The cystine/glutamate antiporter regulates the presentation of exogenous antigen

To explore a role for the antiporter in antigen presentation, we examined murine DC presentation of OVA to T cells using the OT-I and OT-II system. T cells isolated from OT-I mice express a transgenic T cell receptor that recognizes chicken ovalbumin (OVA) presented in the context of MHC class I. OT-II T cell receptors recognize OVA presented via MHC class II. Murine splenic DCs were treated with LHC for 2 or 16 h and the presentation of exogenous OVA to OT-I and OT-II T cells was measured by 3H-thymidine incorporation. LHC potently reduced the ability of DCs to stimulate OT-I proliferation at both time points (Figure 8A). When DCs were treated with LHC for 2 h, OT-I proliferation was reduced by 67%, 58% and 91% relative to non-treated control DCs incubated with decreasing concentrations of OVA (1,000, 100 and 10μg) (Figure 8A). At the 16 h time point, LHC reduced OT-I proliferation by 81%, 77% and 48% relative to control DCs incubated with decreasing concentrations of OVA (Figure 8A). Blocking antiporter transport of cystine also interfered with DC presentation of OVA to OT-II cells although the effect was not as pronounced as that observed for the OT-I cells. When DCs were treated with LHC for 2 or 16 h and incubated with OVA (1,000μg), OT-II proliferation was reduced by 14% and 61%, respectively (Figure 8C). When DCs were pulsed with lower concentrations of OVA, LHC more potently inhibited OT-II proliferation (Figure 8C).

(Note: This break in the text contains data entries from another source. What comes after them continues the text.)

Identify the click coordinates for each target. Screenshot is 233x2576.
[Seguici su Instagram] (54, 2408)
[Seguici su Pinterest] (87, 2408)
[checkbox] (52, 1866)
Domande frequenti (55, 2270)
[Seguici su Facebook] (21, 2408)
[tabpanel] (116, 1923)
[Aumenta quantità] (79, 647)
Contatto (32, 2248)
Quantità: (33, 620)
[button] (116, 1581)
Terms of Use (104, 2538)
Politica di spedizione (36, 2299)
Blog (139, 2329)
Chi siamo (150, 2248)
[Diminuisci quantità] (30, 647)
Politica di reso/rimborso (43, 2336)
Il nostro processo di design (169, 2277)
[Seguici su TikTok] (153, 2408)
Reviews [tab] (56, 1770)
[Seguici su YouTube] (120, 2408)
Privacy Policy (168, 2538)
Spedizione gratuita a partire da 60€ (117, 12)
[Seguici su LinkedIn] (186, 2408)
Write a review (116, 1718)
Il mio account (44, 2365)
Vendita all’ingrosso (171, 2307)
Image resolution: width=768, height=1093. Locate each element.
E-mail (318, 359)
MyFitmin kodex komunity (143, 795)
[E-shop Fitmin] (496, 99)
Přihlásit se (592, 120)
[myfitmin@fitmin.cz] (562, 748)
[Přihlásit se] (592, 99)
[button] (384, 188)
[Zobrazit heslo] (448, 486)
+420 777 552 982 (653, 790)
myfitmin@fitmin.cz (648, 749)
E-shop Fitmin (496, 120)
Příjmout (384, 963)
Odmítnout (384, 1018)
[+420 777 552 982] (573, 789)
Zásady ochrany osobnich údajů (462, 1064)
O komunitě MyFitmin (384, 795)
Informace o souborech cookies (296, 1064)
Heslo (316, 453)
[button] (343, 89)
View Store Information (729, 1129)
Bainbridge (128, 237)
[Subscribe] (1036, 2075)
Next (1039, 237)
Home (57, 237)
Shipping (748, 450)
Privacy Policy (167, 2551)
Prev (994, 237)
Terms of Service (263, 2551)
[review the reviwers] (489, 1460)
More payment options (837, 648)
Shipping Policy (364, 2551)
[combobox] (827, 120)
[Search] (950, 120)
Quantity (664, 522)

In addition to measuring T cell proliferation, we quantified the secretion of the CD8-specific effector molecule granzyme B from OT-I cells and IFN-γ from CD4+ OT-II cells by ELISA. Although granzyme B is a marker for CD8+ T cells, we cannot exclude the posibility that it or IFN-γ was derived from other cells in the cultures. Consistent with the inhibitory effect of LHC on the ability of DCs to stimulate OT-I and OT-II proliferation, blocking antiporter activity reduced the levels of granzyme B and IFN-γ in the co-cultures (Figure 8B and D). Granzyme B was reduced 55% and 89% when DCs were treated with LHC for 2 h and pulsed with 1,000μg or 100μg OVA, respectively. When DCs were treated with LHC for 16 h and pulsed with 1,000μg OVA, granzyme B production was reduced by 97% (Figure 8B). Granzyme B was not detectable when DCs were treated with LHC for 2 h and pulsed with the lowest concentration of OVA, or when DCs were treated for 16 h with LHC pulsed with 100 or 10μg OVA (Figure 8B). LHC also blocked IFN-γ production from OT-II cells although the effect was less pronounced than that observed for granzyme B. IFN-γ secretion was not affected when DCs were treated with LHC for 2 h and pulsed with the highest concentration of OVA, and IFN-γ production was reduced 75% when DCs were treated with LHC for 16 h and pulsed with 1,000μg OVA (Figure 8D). IFN-γ was not detectable when DCs were treated with LHC for 2 or 16 h and pulsed with 100μg or 10μg OVA (Figure 8D). These data show that the antiporter plays a fundamental role in regulating DC presentation of exogenous antigen to both class I and class II MHC-restricted T cells.

Finally, we confirmed these data in two separate experiments. In the first, we examined the effect of cystine/cysteine-free medium on murine splenic DC presentation of OVA to OT-I and OT-II T cells (Supplemental figure 4). As with LHC treatment, incubation of DCs in cystine/cysteine-free medium for 16 h reduced their ability to stimulate OT-I and OT-II T cell proliferation (Supplemental figure 4A and B, respectively). This block in T cell proliferation correlated with a decrease in T cell secretion of granzyme B and IFN-γ (Supplemental figure 4C and D, respectively). In the second experiment, we showed that LHC inhibited splenic DC presentation of OVA to CFSE-labeled OT-I T cells (Figure 9 and Supplemental figure 5). These data confirm that the antiporter plays a fundamental role in cross-presentation.